The Kumbh Mela was held in Haridwar. The Brahmin lady visited the Kumbh Mela along with her neighbors. She heard praises of the sannyasi. The people told her that the great acharya and saint was none other than her husband. She replied, “He is not my husband but a sannyasi now.” The former wife followed the other ladies who were going for the sannyasi’s darshan. The satsang was going on. No sooner did the group of ladies enter in than the Swami’s eyes fell on his wife. He exclaimed, “ Hey how did you come here?” The lady said, “Swamiji! So you haven’t forgotten me yet?”

The Swami lowered his head never to raise it or see anybody again. His hands remained tied as they were. Somebody or the other would bathe him or feed him when he felt hungry. Thirty years passed by in this way. Once when he had gone out, some Muslims injured him by thrusting a stick into his body. When the authorities came to know about this atrocity committed on a pious saint, they ordered the people to burn down the village of the diabolic elements. It was then that his two hands rose up to forbid the people from doing anything like that. These are such men of firm conviction found in this world.

Tulsidasji was so infatuated with his wife that he crossed a river with the support of a corpse mistaking it for a log of wood. He climbed the window of his wife’s room holding on to a python which was hanging on the wall. The wife was taken aback. She said.” You! At this hour?”

“Dear! I have come for you. Why you too have kept a rope hanging for me.”

“Why would I do so?”
A lamp was lit.

“Oh! It is a python. Blinded by lust, you climbed this to get in! So infatuated you are with my body, which is nothing but a cage of flesh and bones that you couldn’t perceive even death which was hovering above you. Would you have had so much love for God, you would have attained liberation and been the saviour of others as well.”

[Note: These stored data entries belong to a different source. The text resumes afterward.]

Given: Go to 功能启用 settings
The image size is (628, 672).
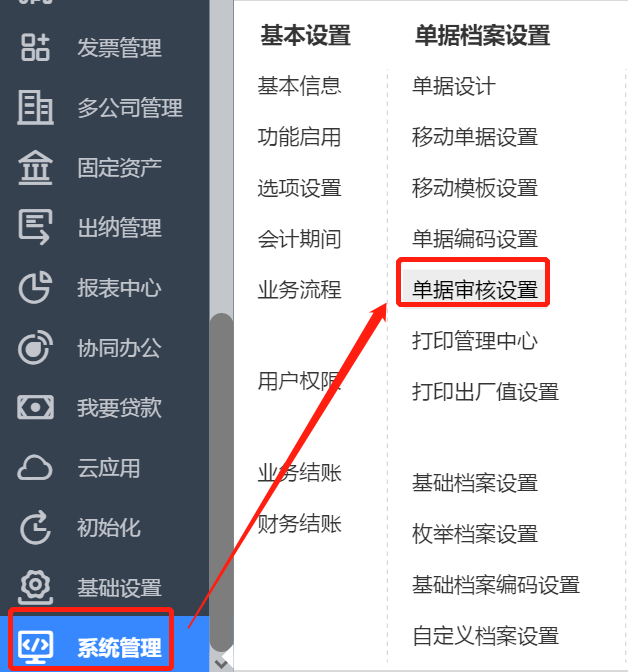Looking at the screenshot, I should pyautogui.click(x=299, y=137).
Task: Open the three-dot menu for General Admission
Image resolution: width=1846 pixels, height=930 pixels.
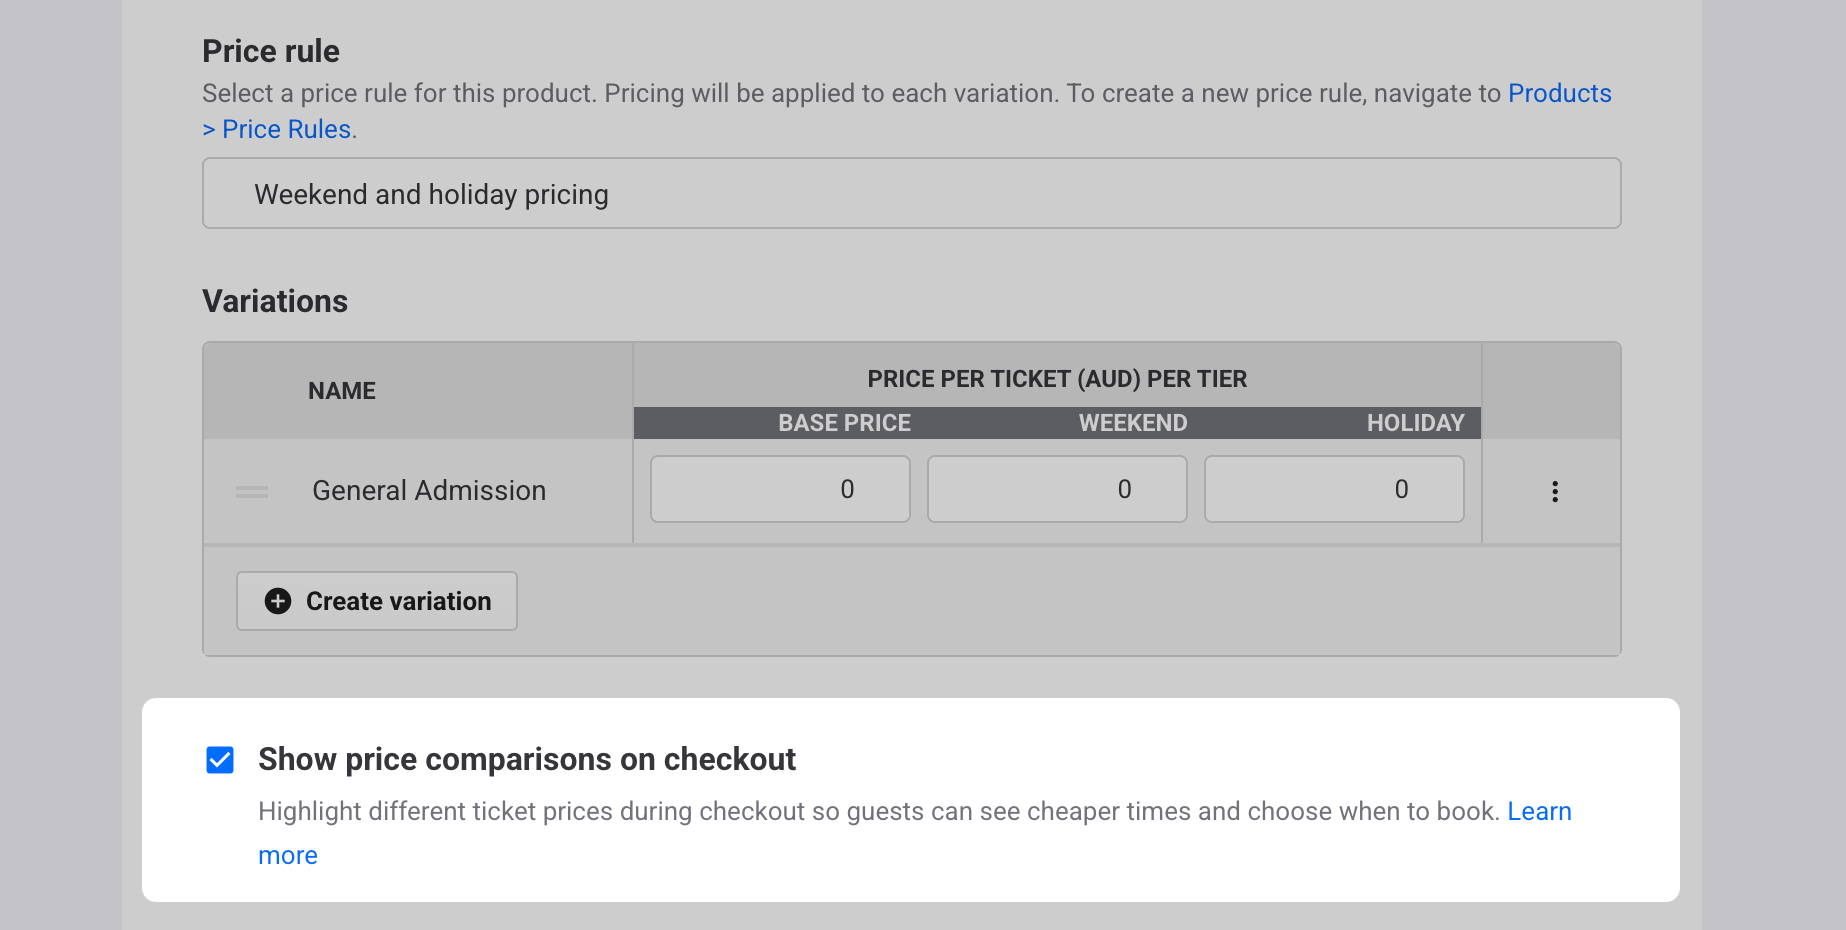Action: (x=1554, y=491)
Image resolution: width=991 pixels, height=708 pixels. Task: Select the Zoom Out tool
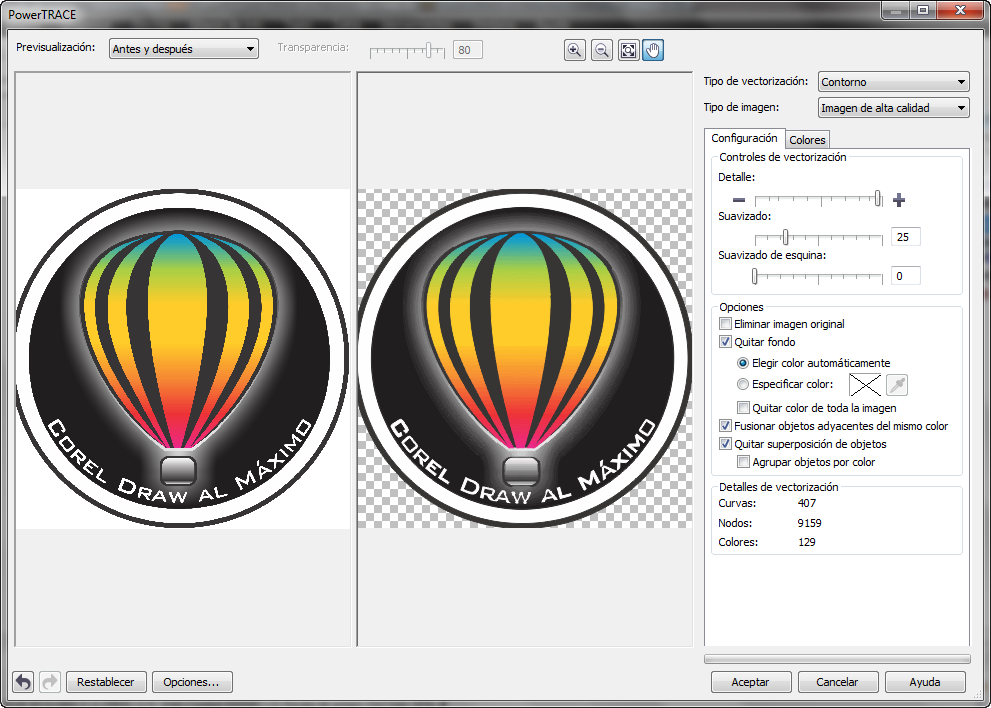(x=601, y=50)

Tulsidas set out never to turn back and became Sant Tulsidas. The moment we learn to respect our discrimination, once the lamp of discrimination is lit, we should protect it from getting extinguished. We do possess discrimination but do not respect it when it shows us that something is wrong. We know by virtue of discrimination that the path to God and self-control is good but we slip because we don’t respect our discrimination. We are lured by wealth, power, flattery, and fall into the ditch of greed, infatuation, lust, anger, ‘mine’ and ‘yours’. We should use our discrimination to realize what we gain in the end after attaining, eating or doing, something, or after visiting other places for sightseeing.

Satsang does light the lamp of discrimination in us, but because we fail to protect it, it gets extinguished and we are enveloped by darkness. By the time we get to learn through suffering while living in darkness, it is too late. We do get some consolation when somebody helps and saves us but we again extinguish the lamp of discrimination and waste our life. It is God’s compassion. His grace even when you face suffering. God wants to make your past actions. It is His grace and mercy that He leads you to the door of a saint.

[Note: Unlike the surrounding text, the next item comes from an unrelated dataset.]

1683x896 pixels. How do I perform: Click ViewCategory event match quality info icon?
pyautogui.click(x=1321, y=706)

We could scale great heights if we respect our discrimination. That is why wise sadhaks, at times, go to cremation grounds physically or even mentally to keep their discrimination awake. Discrimination brings dispassion which in turn brings shatsampatti (calmness, temperance, spirit of renunciation, fortitude, power of concentration of mind, and faith) and kindles the desire for liberation.